=== Instructions to follow ===
Would you output the entries below only from the line containing "[채용공고] 경영 및 사업관리(부서장) 채용 (234, 1469)" through the line containing "Ver preferencias (2172, 1562)", exactly as they stand and with both ends included?

== == ==

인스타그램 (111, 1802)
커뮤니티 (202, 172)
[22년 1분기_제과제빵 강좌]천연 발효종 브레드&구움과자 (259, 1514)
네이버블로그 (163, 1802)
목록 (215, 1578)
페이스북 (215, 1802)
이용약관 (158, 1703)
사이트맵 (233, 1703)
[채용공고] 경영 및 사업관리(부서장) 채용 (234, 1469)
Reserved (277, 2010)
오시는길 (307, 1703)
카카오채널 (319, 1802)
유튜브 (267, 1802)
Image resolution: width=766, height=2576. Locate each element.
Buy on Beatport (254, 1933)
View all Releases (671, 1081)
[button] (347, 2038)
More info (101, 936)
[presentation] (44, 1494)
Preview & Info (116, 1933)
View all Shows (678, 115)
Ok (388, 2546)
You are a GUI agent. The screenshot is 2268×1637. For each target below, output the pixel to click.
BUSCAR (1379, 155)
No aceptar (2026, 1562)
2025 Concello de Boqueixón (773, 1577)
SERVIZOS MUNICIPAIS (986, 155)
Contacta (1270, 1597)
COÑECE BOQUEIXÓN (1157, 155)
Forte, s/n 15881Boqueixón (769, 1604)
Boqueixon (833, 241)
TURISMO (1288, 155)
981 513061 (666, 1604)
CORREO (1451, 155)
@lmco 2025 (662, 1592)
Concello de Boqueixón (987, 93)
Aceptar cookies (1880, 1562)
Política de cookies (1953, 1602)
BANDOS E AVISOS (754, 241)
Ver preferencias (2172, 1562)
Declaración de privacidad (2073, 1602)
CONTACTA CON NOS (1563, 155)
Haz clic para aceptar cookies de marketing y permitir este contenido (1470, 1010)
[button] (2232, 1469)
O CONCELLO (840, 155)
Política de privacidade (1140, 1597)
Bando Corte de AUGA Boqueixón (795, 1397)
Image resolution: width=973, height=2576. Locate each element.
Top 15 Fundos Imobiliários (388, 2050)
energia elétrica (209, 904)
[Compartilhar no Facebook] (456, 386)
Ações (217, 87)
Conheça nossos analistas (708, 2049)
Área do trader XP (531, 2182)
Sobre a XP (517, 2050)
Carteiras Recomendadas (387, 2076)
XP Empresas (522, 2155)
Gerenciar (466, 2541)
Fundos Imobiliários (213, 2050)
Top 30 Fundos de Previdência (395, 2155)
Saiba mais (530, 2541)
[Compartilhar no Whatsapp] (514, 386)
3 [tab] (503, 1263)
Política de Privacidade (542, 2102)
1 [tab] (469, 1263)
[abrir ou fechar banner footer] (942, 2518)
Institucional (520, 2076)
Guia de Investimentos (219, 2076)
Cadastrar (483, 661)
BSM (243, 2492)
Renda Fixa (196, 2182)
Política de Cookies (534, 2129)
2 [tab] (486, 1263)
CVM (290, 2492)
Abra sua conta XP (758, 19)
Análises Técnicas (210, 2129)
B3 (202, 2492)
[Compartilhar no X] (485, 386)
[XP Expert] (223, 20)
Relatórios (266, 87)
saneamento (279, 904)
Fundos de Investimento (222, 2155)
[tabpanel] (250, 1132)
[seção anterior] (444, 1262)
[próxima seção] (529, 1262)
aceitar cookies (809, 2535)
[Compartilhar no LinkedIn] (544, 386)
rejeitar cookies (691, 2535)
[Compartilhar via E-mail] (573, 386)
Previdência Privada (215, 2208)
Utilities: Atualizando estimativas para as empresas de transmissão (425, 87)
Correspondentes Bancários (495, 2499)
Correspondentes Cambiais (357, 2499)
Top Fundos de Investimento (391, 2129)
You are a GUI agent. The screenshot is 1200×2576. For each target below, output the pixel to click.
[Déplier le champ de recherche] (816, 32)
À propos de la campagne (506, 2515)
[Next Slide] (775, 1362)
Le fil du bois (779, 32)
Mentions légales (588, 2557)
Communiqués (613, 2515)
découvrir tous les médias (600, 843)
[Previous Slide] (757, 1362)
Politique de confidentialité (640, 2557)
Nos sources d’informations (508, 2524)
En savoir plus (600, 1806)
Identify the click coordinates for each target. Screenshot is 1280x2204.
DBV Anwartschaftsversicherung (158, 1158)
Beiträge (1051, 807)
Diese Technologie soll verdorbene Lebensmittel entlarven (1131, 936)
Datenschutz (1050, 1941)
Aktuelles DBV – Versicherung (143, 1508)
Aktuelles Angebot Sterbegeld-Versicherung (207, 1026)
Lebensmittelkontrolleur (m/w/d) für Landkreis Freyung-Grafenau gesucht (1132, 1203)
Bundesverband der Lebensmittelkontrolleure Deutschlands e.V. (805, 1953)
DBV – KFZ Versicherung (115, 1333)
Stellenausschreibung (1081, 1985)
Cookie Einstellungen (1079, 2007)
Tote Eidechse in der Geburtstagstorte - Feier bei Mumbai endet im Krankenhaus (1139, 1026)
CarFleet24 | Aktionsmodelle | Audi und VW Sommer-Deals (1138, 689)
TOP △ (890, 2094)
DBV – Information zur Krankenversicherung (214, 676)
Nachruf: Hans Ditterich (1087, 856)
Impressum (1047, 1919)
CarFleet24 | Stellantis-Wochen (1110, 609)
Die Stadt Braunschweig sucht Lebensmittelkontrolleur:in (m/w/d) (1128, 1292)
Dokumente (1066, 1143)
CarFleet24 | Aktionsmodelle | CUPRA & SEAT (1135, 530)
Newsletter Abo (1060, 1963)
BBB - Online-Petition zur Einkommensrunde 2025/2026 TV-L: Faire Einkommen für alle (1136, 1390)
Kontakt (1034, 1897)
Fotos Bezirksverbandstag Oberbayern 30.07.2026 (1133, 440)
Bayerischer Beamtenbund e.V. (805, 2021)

== == ==

=== Answer to this problem ===
[채용공고] 경영 및 사업관리(부서장) 채용 (234, 1469)
Reserved (277, 2010)
오시는길 (307, 1703)
카카오채널 (319, 1802)
유튜브 (267, 1802)
Image resolution: width=766, height=2576. Locate each element.
Buy on Beatport (254, 1933)
View all Releases (671, 1081)
[button] (347, 2038)
More info (101, 936)
[presentation] (44, 1494)
Preview & Info (116, 1933)
View all Shows (678, 115)
Ok (388, 2546)
You are a GUI agent. The screenshot is 2268×1637. For each target below, output the pixel to click.
BUSCAR (1379, 155)
No aceptar (2026, 1562)
2025 Concello de Boqueixón (773, 1577)
SERVIZOS MUNICIPAIS (986, 155)
Contacta (1270, 1597)
COÑECE BOQUEIXÓN (1157, 155)
Forte, s/n 15881Boqueixón (769, 1604)
Boqueixon (833, 241)
TURISMO (1288, 155)
981 513061 (666, 1604)
CORREO (1451, 155)
@lmco 2025 (662, 1592)
Concello de Boqueixón (987, 93)
Aceptar cookies (1880, 1562)
Política de cookies (1953, 1602)
BANDOS E AVISOS (754, 241)
Ver preferencias (2172, 1562)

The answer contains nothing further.